AIM OF THE TASK →
Give again only the lines from the line that holds "Task: Open the Advanced Overtime sub-tab" to the end of the data, inclusive, omitting all pictures.

[Stored data]
##########

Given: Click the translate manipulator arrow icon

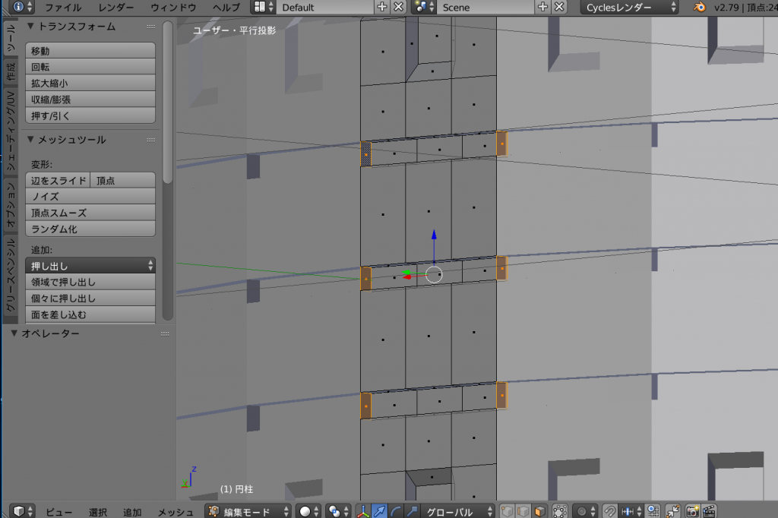Looking at the screenshot, I should [x=379, y=511].
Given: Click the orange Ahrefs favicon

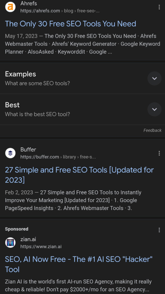Looking at the screenshot, I should coord(10,7).
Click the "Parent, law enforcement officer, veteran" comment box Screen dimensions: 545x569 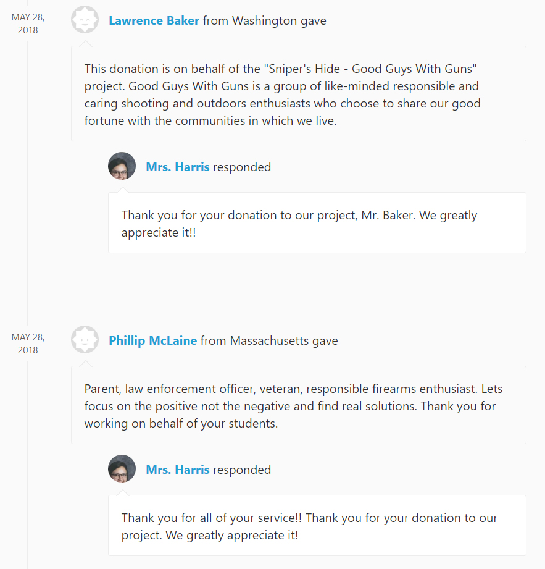[x=298, y=405]
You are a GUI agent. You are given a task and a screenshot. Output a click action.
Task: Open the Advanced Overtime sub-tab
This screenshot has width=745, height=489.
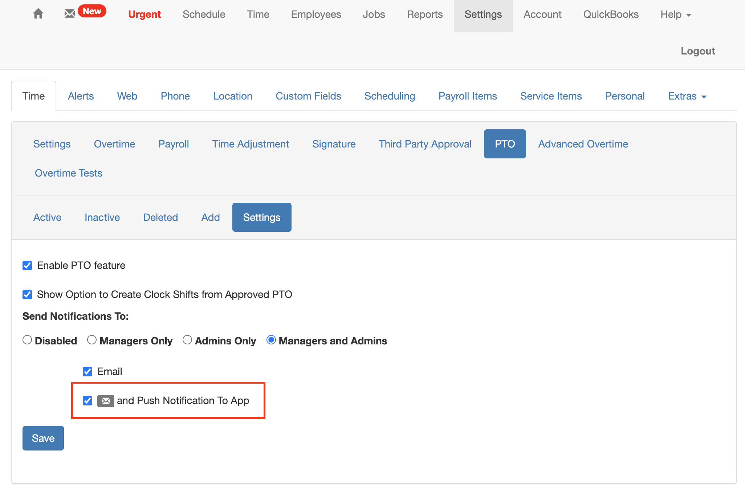[x=583, y=144]
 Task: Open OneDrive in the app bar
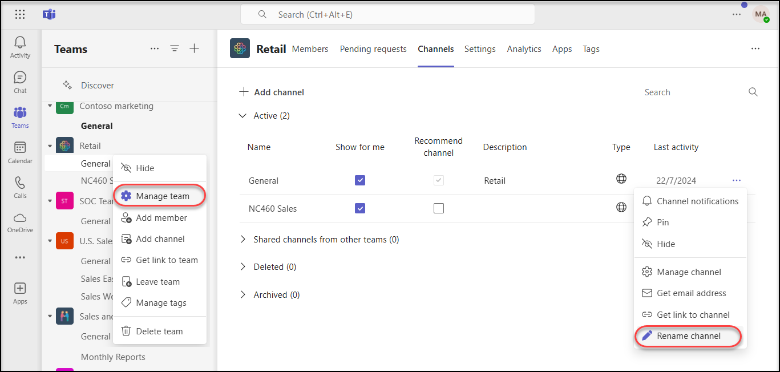[20, 222]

##########

PROBLEM SOLUTION →
Task: Open the Advanced Overtime sub-tab
This screenshot has width=745, height=489.
[x=583, y=144]
 Task: Open OneDrive in the app bar
[20, 222]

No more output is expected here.